I make the point that this as the first Macworld | iWorld because that is actually important. A lot of the commentary, both positive and negative, has underestimated the impact of that fact. While it has a rich history in the form of Macworld Conference & Expo, the radical shifts in the technology market in recent years have necessitated that Macworld | iWorld forge new ground.
The first, and most obvious change is the name itself. I know that many people in the Apple blogosphere dislike the name. The truth is that I’m not certain how I feel about the name. What I do know is this, with more than half of Apple’s revenue being generated by non-Mac devices, expecting the show to remain simply “Macworld” is foolish. Like it or not, iOS is part of the Apple ecosphere now and ignoring it is a recipe for disaster. A the same time, abandoning the Macworld name is also a non starter. I don’t envy the folks at IDG the challenge of coming up with a name that properly encompasses the evolving nature of the community. I know that I couldn’t have done any better.
The second major change this year was separating the former MacIT “track” into essentially its own conference, MacIT. I didn’t really pay much attention to the MacIT portion of the conference as the material is generally irrelevant to my work but the presenters and vendors that I did speak with seemed to be in agreement that moving the more IT focused products off the main Expo floor allowed them to focus on their enterprise customers instead of having to repeatedly explain to confused customers what their products are for.
On the “user conference” side of the house, the major changes were the addition of a Midway featuring music and art exhibitions and the changes in pricing for the Tech Talks.
The Midway was a fun, and very welcome addition to the show. The “user” portion of past shows has consisted basically of roaming the show floor and the formal conference presentations. The Midway was a pleasant way to sample some of the amazing things being done in the visual and musical arts using Mac and iOS devices without someone hawking a product at you or sitting through a 90 minute lecture.
Likewise, the changes in pricing for the Tech Talks was extremely welcome. At past shows, the User Conference content could run as much as $300 for the full conference or $100 for a single day. This year access to all the Tech Talk content was available for a mere $125 dollars, with even more in-depth training available for an additional fee. The Tech Talks that I attended were of the same high quality as presentations that I’ve seen at Macworld in years past.

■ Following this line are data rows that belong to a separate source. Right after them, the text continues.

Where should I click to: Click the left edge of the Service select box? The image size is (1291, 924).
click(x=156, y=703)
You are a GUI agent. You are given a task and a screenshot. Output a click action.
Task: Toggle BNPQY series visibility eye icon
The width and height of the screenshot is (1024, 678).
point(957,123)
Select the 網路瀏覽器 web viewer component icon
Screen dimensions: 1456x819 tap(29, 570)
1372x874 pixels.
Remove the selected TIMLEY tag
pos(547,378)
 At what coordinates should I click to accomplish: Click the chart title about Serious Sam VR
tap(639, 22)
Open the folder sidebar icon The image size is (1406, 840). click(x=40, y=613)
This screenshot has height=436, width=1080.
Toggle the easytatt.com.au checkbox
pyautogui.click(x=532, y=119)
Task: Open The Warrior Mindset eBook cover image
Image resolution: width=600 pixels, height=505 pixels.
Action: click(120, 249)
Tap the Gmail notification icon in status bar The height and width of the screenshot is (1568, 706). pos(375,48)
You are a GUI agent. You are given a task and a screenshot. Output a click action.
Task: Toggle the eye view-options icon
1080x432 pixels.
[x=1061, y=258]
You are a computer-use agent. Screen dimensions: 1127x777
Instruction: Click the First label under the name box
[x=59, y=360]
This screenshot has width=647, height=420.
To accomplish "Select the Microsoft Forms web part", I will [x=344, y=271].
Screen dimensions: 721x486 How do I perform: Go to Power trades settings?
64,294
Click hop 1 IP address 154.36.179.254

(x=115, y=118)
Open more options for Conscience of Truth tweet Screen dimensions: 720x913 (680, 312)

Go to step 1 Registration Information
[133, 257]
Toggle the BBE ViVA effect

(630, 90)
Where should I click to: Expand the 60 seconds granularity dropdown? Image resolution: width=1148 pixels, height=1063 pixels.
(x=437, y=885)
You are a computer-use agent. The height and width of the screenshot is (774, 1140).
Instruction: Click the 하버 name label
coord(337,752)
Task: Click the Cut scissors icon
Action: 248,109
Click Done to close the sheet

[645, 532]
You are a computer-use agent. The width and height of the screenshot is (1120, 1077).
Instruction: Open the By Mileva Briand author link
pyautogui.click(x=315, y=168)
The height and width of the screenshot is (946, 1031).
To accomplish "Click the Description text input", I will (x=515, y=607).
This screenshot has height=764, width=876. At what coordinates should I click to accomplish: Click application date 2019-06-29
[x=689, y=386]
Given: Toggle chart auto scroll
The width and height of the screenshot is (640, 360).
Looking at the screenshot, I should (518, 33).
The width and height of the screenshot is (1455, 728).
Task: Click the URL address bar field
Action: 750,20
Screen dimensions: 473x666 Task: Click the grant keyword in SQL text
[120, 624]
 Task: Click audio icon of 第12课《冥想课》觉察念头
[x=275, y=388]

There has been much noise this year over attendance figures for the show. IDG will release numbers today which will do exactly fuck-all to change anyone’s opinion. Those that have clambered aboard the Macworld is doomed bandwagon will either view the numbers as proof of their assertions or as unreliable and to be dismissed. All I know is that every time I toured the floor, from the opening minutes on Thursday to the end of the day on Saturday the floor traffic was consistently steady. Also, the vendors I spoke with were all very pleased with the amount of traffic they were getting at their booths.
In the end, my position hasn’t changed since I first wrote about this before attending my first expo three years ago. IDG is not a charity. If and when the day comes that IDG is no longer making money from the show the show will be canceled. People attempting to expose IDG’s deep dark secret of flagging attendance numbers are more pointless than a fucking sphere.
All that said, was Macworld | iWorld perfect? Of course not. To give an example that struck close to home, the inclusion of podcasts in the general Tech Talks curricula and locating us in the same presentation rooms tended to suck the energy out of the shows. This is something that a few of us have brought up with IDG and are working on improving for next year.
The bottom line is this: in my opinion IDG did a wonderful job with Macworld | iWorld, but there is always room for improvement. As I told Paul Kent, General Manager of Macworld, when we spoke on the crowded show floor Saturday afternoon; the first two years following Apple’s withdrawal from Macworld Expo were an inevitable transition period. This year it really felt as if Macworld | iWorld was hitting its stride and is poised for great things to come. I’m glad to be along for the ride.